Most of my fishing is done on weedy waters and because of this I will always use a leader when the rules allow them. On heavily weedy waters it’s wise to fish drop off inlines to help minimise the risk of loosing fish. By dropping the lead you have less chance of getting locked up in the weed allowing you to be in direct contact with the fish. It can also help to get the fish to the surface quickly giving you a much better chance to land your prize.
Some anglers seem to have the opinion that you can cast Solid Bags anywhere you want, even in heavy weed, but you will never see me doing that. I have no confidence that my hook bait will be presented properly and for that reason I will always spend time searching for clear areas in the weed to cast onto instead. As long as I find a clear area where I can feel a drop, or I know that I have found a patch of silt, I am happy to fish it. It is fine to fish in silt with Solid Bags, although if the silt is very soft then the bag will sink into it over time. For that reason I will tend to cast quite regularly to ensure that my bait is always as attractive as possible because silt can tend to have an affect on the attraction of your baits.
I have also come across anglers who believe that solid bags will present over silkweed, again in my experiences this is unfortunately not the case. No matter what setup you use in silkweed it will inevitably become engrossed by the stuff so I would not recommend fishing in silkweed, ever.
When there is a leader ban on a water, up until recently it was extremely difficult to have Solid Bags prepped, but that’s not the case any more. We now have a way around this with the introduction of Solid PVA Bag Stems. With these stems you cannot fish the lead drop-off style but I’ve not found that to be an issue. As long as you keep a constant steady pressure it is possible to land fish without dropping the lead, even in weedy waters, although I do prefer to fish drop off style when fishing amongst weed.
Solid Bags made using Hobo Armour PVA Bag Stems
Solid Bags, in my opinion, should be nothing more than a mouthful, so with that in mind I always opt to use a Small Bag. As well as only being a mouthful a smaller bag is much more aerodynamic meaning they cast a lot further. You can also get them much more compact than the larger bags. I use a 3oz lead exclusively with my setup, I can cast over 100 yards comfortably with that arrangement and although it may seem a bit much, having a 3oz lead helps to set the hook.
STEP BY STEP GUIDE
1.) Take a small bag and blow into it so it’s not stuck together. Make sure the corners are separated then put a small amount of bait in the bottom of the bag.

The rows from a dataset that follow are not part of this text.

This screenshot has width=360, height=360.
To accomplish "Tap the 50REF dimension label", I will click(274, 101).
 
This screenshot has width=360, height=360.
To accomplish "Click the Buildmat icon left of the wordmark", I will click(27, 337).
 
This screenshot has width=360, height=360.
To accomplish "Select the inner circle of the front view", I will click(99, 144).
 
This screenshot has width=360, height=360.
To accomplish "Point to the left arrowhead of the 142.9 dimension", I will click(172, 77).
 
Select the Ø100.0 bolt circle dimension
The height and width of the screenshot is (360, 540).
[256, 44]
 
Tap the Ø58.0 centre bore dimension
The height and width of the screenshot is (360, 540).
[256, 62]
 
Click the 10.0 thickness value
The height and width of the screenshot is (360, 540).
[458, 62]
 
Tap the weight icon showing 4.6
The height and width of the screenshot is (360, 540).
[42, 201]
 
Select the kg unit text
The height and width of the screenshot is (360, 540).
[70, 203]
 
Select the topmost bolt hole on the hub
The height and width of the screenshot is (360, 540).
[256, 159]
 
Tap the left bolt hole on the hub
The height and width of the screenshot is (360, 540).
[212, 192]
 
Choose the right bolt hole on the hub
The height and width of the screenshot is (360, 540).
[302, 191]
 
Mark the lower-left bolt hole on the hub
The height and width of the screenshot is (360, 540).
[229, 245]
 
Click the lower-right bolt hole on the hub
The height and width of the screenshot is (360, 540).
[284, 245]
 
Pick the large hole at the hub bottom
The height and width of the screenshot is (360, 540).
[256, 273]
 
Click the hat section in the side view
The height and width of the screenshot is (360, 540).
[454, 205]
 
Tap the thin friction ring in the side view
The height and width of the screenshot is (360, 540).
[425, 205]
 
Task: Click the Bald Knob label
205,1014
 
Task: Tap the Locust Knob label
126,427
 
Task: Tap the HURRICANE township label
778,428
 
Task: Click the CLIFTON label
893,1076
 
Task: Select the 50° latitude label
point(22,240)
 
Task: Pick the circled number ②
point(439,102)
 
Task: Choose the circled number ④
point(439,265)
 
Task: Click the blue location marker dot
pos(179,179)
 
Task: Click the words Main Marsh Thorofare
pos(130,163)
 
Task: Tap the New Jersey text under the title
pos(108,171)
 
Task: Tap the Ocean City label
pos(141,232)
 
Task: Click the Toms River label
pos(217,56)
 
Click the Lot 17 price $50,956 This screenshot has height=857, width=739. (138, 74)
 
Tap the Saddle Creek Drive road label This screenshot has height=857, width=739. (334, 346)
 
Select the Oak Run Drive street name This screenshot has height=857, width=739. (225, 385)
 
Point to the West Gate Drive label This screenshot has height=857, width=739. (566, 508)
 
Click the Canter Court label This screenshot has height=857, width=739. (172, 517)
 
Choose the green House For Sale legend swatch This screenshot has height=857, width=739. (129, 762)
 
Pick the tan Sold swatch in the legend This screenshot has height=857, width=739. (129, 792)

2.) Lower the rig into place and hold the lead at the top of the bag. I try to lay my rig out so the hook bait is in one of the corners with the hook-point facing downwards to minimise the chance of tangles.
3.) Holding the lead at the top of the bag, I then fill the bag 2/3 of the way with the pellets. Then I hold the filled section of the bag and push the lead into the pellets, roughly half way down the lead, making sure I have as much separation between the bottom of the lead and hook bait as possible.
4.) I then top up with pellets so it just covers the top of the lead. Then I twist the top of the bag and compact the pellets by tapping the bag repeatedly until it becomes tightly packed.
5.) Once I’ve twisted the top to form the shape of the bag, I then use PVA string to tie the top. Some people use the twist and lick method but I find that I get them much tighter using PVA string.
6.) Lastly, I trim the excess string and bag material away. Then I lick and fold the corners to make it more aerodynamic. Now it’s ready to go.